== Data to process ==

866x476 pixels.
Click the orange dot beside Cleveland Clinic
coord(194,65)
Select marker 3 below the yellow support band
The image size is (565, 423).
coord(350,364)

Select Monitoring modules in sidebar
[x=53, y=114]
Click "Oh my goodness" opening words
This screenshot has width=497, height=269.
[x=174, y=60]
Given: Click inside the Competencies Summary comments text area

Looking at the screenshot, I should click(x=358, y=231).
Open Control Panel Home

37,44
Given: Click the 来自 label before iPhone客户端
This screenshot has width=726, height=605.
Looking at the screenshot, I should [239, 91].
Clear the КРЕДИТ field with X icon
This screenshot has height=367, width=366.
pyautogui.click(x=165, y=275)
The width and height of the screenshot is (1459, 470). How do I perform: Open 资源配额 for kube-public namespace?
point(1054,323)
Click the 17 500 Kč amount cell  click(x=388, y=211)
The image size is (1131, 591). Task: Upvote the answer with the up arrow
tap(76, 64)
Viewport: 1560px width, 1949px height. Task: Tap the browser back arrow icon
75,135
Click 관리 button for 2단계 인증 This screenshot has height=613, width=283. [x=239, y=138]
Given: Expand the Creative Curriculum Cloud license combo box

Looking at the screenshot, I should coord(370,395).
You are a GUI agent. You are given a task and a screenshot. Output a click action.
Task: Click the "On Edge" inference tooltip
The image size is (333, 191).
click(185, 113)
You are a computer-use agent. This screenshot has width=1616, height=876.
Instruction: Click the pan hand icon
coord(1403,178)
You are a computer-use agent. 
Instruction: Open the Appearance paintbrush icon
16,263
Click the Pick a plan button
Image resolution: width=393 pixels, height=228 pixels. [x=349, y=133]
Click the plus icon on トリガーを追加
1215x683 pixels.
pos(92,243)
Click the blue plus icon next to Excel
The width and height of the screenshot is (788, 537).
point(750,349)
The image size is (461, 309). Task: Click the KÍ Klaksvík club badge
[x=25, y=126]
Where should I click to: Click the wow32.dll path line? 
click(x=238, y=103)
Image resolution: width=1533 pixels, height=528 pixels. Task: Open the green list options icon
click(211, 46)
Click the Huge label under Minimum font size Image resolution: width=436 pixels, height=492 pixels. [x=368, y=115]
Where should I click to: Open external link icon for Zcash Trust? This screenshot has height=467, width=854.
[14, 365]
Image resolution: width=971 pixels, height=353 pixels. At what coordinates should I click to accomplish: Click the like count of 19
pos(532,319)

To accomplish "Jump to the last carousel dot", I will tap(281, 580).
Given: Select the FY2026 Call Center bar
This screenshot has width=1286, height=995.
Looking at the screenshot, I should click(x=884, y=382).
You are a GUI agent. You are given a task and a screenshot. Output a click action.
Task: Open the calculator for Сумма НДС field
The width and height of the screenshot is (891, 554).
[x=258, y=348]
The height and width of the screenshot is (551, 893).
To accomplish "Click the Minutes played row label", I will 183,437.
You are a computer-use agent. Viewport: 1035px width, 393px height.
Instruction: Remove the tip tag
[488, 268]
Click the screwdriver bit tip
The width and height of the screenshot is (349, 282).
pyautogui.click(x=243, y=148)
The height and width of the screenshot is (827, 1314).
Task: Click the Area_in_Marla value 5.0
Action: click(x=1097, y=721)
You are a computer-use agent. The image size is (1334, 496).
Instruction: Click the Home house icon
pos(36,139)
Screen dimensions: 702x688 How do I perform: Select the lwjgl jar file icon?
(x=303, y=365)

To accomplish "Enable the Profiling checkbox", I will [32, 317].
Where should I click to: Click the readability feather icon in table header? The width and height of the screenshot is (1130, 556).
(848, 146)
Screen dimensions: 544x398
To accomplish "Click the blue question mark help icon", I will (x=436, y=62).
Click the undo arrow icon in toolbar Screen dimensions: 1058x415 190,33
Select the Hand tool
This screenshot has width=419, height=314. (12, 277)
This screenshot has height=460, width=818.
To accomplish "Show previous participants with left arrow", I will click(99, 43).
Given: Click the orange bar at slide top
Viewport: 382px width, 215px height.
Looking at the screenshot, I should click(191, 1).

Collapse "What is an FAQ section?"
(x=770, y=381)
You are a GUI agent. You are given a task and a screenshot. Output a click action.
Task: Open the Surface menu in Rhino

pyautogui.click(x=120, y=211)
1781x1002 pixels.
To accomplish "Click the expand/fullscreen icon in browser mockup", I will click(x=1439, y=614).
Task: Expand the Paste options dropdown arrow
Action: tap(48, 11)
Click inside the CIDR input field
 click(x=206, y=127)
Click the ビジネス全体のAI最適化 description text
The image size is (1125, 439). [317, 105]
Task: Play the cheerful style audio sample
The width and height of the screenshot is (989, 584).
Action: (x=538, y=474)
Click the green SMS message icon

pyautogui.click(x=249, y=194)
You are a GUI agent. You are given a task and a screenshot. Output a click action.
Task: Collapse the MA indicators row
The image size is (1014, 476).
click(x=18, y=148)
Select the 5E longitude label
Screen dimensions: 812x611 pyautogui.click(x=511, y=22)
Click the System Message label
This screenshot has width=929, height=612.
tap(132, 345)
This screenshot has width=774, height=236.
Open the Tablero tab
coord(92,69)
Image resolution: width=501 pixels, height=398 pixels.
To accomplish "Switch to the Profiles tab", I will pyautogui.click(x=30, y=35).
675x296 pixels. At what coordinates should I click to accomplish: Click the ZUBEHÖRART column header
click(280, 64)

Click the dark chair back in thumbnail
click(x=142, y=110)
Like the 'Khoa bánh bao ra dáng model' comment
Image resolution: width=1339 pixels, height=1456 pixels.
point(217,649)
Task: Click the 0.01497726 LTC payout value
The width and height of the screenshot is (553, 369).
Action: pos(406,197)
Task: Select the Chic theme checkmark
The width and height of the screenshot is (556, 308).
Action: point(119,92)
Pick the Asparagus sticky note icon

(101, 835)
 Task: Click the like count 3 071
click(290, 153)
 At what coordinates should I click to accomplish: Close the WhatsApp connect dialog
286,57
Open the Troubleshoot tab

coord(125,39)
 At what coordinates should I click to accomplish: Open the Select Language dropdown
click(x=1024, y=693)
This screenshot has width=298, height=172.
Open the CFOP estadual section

===

What needs to be done:
Return only those lines that run from the one containing "The width and height of the screenshot is (553, 369)." through the end of the entries, keeping each exactly as written.

Solved exercise:
The width and height of the screenshot is (553, 369).
Action: pos(406,197)
Task: Select the Chic theme checkmark
The width and height of the screenshot is (556, 308).
Action: point(119,92)
Pick the Asparagus sticky note icon

(101, 835)
 Task: Click the like count 3 071
click(290, 153)
 At what coordinates should I click to accomplish: Close the WhatsApp connect dialog
286,57
Open the Troubleshoot tab

coord(125,39)
 At what coordinates should I click to accomplish: Open the Select Language dropdown
click(x=1024, y=693)
This screenshot has width=298, height=172.
Open the CFOP estadual section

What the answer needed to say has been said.